The possibilities with stablecoins, for example, have prompted more deal discussion, Hanchey said.
Additionally, asset threshold adjustments floated by regulators and lawmakers may have more banks considering mergers of equals, if they can realize value and efficiencies by doubling in size without stepping into a new regulatory class, Hanchey said.
Activist investors also may influence future buyers and sellers. Vocal investor HoldCo Asset Management last year prodded Comerica to sell itself – which it did – and urged KeyBank not to make an acquisition.
HoldCo co-founder Vik Ghei said the firm wants to see banks employ more rigor in judging acquisitions. “A management team will have to be prepared to defend an acquisition and that alone, in our opinion, is probably going to dramatically lessen the number of acquisitions that otherwise would have happened,” he said.

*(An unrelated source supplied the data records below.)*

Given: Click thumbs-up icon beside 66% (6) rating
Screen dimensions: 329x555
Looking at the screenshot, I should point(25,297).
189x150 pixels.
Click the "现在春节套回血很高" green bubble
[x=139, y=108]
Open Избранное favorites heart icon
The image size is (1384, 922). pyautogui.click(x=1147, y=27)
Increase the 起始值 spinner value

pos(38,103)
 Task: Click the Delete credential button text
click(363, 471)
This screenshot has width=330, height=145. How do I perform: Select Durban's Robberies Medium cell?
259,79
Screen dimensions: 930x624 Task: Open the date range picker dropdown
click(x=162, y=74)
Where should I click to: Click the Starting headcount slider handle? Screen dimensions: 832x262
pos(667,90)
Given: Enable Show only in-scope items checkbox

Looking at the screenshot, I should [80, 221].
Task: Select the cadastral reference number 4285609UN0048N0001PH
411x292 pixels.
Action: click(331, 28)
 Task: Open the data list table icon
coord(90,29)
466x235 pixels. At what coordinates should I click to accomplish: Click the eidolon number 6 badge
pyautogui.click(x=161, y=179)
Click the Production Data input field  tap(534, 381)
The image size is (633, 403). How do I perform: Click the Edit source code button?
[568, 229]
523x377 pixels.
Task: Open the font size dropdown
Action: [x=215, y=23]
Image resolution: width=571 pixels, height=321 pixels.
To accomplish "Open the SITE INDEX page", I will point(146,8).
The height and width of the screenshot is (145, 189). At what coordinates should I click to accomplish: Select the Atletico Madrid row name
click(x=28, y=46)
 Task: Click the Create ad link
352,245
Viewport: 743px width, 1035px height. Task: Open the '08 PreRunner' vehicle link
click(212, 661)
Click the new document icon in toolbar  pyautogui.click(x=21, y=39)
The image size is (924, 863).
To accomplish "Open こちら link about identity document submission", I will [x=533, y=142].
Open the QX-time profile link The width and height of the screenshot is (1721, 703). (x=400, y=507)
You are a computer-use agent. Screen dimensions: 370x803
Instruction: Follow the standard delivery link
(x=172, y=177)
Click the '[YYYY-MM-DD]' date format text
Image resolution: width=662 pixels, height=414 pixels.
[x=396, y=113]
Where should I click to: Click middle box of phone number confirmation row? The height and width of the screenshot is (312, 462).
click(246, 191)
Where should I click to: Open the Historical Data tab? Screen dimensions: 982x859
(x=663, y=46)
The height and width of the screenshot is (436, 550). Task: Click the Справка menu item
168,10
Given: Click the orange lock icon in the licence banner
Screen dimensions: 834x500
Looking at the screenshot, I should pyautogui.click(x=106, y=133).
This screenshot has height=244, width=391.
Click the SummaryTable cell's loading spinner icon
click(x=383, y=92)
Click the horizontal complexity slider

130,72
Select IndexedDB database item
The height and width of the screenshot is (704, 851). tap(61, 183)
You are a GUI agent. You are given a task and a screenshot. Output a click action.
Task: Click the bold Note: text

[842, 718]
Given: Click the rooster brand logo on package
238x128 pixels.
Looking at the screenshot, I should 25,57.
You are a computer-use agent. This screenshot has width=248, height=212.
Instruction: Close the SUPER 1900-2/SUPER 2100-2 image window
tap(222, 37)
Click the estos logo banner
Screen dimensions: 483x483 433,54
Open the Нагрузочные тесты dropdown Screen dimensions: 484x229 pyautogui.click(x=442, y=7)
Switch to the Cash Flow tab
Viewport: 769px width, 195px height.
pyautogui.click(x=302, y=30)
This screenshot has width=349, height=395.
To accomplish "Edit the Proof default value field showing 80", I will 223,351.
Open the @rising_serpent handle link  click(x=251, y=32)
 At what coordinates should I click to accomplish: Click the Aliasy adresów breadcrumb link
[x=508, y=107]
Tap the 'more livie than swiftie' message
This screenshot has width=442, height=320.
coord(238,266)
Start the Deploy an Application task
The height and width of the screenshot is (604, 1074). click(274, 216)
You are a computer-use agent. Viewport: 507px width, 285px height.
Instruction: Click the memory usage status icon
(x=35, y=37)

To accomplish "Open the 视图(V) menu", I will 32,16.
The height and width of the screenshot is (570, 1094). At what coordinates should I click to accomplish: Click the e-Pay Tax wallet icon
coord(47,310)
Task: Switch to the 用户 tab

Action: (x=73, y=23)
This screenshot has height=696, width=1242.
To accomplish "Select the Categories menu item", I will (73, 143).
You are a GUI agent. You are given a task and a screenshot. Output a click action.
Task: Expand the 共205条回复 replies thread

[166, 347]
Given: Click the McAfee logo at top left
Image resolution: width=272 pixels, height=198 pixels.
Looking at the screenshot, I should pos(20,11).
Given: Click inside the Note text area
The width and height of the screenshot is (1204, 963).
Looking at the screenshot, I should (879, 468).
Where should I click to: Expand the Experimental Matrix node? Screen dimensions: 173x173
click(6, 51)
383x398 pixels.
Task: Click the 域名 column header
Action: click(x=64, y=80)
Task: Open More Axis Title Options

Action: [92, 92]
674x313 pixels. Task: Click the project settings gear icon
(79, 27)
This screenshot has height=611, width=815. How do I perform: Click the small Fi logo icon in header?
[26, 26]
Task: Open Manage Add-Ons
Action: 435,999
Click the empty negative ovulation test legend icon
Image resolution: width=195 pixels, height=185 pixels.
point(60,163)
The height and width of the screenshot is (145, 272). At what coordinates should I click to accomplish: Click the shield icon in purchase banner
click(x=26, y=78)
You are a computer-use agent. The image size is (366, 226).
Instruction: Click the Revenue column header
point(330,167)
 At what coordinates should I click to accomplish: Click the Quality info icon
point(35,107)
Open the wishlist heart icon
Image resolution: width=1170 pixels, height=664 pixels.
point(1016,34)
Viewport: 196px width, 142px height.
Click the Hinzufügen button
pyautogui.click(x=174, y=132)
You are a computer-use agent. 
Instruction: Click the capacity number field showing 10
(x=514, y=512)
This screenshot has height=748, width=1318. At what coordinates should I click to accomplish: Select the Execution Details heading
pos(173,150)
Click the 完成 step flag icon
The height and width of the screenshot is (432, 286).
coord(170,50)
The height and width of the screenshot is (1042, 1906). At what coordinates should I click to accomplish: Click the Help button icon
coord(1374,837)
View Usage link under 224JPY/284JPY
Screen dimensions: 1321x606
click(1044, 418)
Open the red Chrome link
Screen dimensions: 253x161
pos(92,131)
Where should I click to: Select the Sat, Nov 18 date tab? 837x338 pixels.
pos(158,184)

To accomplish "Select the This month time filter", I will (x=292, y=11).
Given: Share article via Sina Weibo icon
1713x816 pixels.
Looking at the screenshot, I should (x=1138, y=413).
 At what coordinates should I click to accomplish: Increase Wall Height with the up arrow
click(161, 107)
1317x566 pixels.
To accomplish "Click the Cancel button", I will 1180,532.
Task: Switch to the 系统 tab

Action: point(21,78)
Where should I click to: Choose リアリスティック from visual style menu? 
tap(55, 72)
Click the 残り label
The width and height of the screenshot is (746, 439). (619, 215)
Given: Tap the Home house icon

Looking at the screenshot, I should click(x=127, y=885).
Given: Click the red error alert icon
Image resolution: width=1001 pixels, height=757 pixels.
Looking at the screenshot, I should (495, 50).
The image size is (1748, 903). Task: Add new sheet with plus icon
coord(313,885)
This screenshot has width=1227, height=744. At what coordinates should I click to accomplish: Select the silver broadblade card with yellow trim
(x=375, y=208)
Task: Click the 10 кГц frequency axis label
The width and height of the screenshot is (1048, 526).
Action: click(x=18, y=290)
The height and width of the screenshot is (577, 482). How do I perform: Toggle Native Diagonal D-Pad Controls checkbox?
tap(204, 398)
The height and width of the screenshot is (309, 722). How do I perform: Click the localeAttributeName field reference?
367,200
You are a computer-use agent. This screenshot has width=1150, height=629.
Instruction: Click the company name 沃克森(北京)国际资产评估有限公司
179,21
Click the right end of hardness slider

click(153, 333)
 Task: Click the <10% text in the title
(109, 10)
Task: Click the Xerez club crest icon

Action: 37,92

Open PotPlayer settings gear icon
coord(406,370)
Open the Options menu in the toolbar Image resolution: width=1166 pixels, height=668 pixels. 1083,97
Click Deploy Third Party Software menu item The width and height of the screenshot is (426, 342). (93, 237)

Such cases aren’t common in the industry, analysts noted. But investor pressure could make buyers “a little hesitant to pull the trigger” for fear of being “the next target of these activists,” Hayes said.
An extended M&A spurt may leave the industry with fewer banks, but analysts and executives ultimately see benefits to a bigger pool of larger lenders. “We’ve got four humongous banks. I’d feel better if we had eight,” Graham said.
A more constructive M&A environment boosts industry capability in a “healthy” way, said Marianne Lake, CEO of JPMorgan Chase’s consumer and community banking segment.
“As more and more companies are either able to complete their capabilities, complete their product set, or gain more scale and more capacity to invest, it will breed high levels of competition,” Lake said at the Goldman conference in December.